Give the lines between the one containing "Image resolution: width=880" and the one containing "Action: [x=553, y=80]", both included, as a Markdown table with columns Row and Line, skipping blank lines. Don't include the pictures.
== Material provided ==
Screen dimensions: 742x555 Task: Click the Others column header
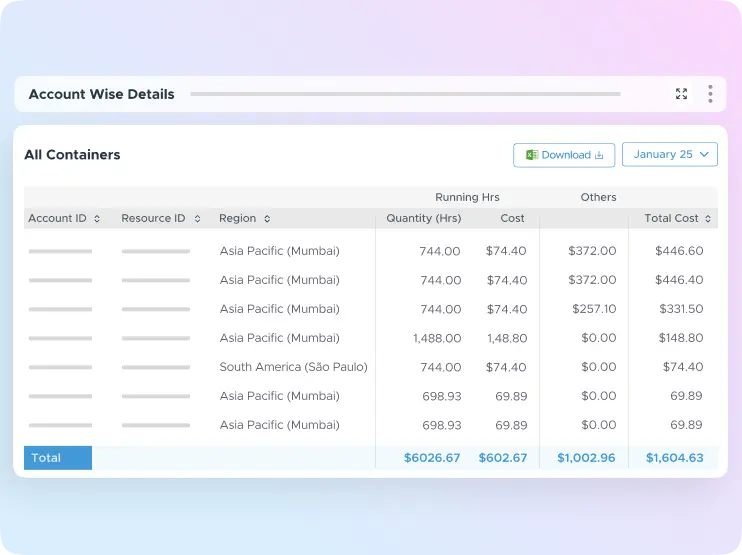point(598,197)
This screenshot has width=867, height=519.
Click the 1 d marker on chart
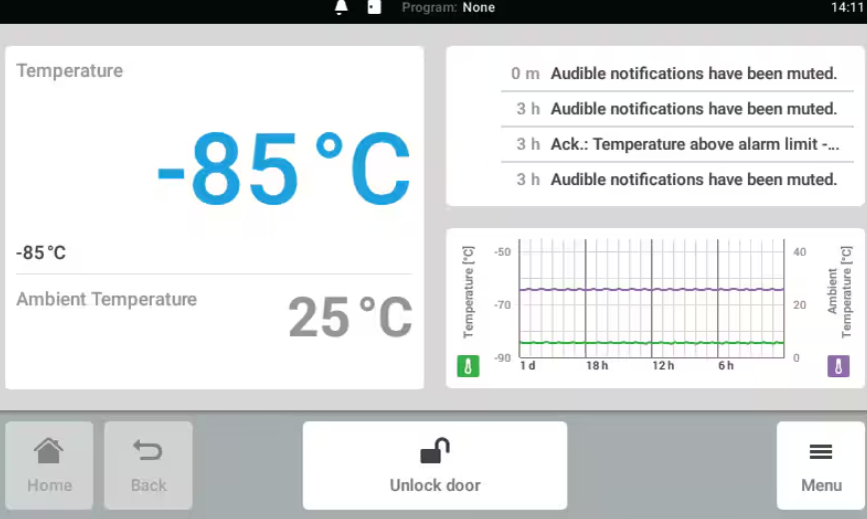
===
== Material provided ==
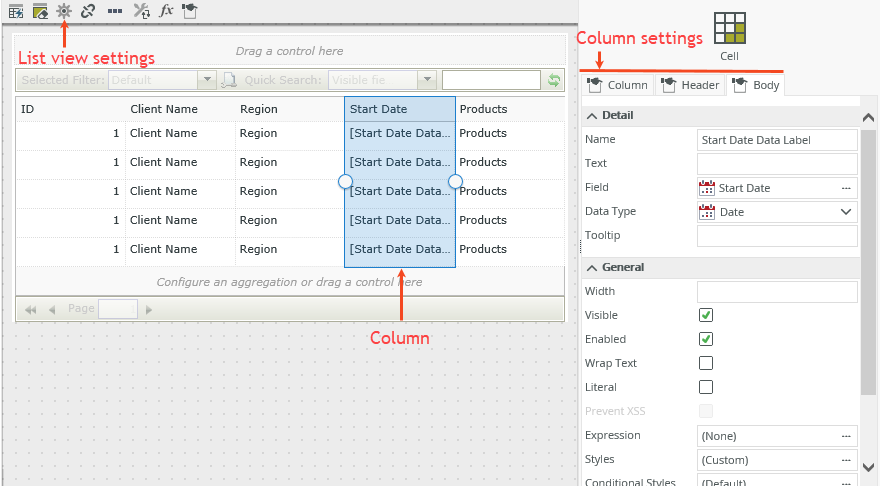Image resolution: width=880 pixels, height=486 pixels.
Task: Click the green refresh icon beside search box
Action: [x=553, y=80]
===
◆ Response for this exercise
| Row | Line |
|---|---|
| 1 | Image resolution: width=880 pixels, height=486 pixels. |
| 2 | Task: Click the green refresh icon beside search box |
| 3 | Action: [x=553, y=80] |